Corfu directed them into a large service elevator. It barely held all of them and would have been a good place to try overpowering their captors. Once again September vetoed dal-Jagger’s suggestion. At close quarters even a badly aimed beamer could do horrible damage to mere flesh and bone.

The lift ascended slowly, eventually depositing them in a deserted hallway. Corfu led them to a pair of doors which parted to reveal a spacious circular room. Free-form windows spotting the far wall looked out over sandstone monoliths completely enshrouded in fog. When the mist parted Ethan could see gentle slopes lining a smoking valley. Taller plumes of fog or smoke streaked the otherwise cloudless sky.

Here then was the proof of the volcanism which Hwang and her associates had been so sure existed. Yet there was something about the massive plumes that didn’t look right. They did not vary in thickness or intensity and showed no signs of fluctuating in strength.

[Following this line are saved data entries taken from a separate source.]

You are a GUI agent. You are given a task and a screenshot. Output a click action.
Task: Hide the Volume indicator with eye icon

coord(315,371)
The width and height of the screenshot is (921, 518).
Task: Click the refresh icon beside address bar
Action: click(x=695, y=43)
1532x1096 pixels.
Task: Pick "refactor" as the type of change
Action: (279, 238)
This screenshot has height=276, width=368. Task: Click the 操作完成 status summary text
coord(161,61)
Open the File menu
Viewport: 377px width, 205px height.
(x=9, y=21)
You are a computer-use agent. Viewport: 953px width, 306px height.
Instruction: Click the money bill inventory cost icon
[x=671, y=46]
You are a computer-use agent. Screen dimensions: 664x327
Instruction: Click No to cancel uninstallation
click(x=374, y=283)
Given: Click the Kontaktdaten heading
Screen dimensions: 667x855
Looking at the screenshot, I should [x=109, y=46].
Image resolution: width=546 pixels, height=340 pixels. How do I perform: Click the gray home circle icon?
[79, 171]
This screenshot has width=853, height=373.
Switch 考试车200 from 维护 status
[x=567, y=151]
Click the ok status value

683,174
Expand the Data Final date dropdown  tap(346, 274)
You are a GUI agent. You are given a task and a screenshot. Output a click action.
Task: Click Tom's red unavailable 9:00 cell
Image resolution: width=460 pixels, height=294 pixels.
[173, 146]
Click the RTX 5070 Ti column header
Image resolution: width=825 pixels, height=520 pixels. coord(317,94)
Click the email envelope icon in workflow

Ethan had visited a few hot springs in his life and their output was never this consistent.

“Perhaps the installation we walked through utilizes the subsurface volcanic heat for power.” He nodded toward the windows. “This vented steam could be a by-product of energy generation.”

“Probably is,” September agreed, “but I don’t think volcanism has anything to do with it.”

Any chance of pursuing September’s thoughts further was eliminated as they were pushed into the room, which on closer inspection most resembled a conference chamber combined with an office. Their beamer-wielding guards split up to flank the entrance. Corfu strode toward the windows and bent over a high-backed chair, whispering.

A small, dark-skinned man (though not as dark as Williams) rose from the chair. His back was to them and he was staring out at the smoking valley. Ethan wondered what this room would look like from the outside. Unless you stumbled into it, he was sure it would blend perfectly into its rocky surroundings. Even the free-form windows would be difficult to identify from a distance. He didn’t have to debate whether this was the result of camouflage or aesthetics.

As the man turned to face them he continued listening to Corfu. Ethan saw no evidence of a translator in the man’s ear. It followed that he was as fluent in Tran as any of them. His manner was preoccupied, nervous, and intense. He was smaller than Williams and his structure was delicate without in any way being effeminate. When he spoke he sounded preoccupied and almost apologetic.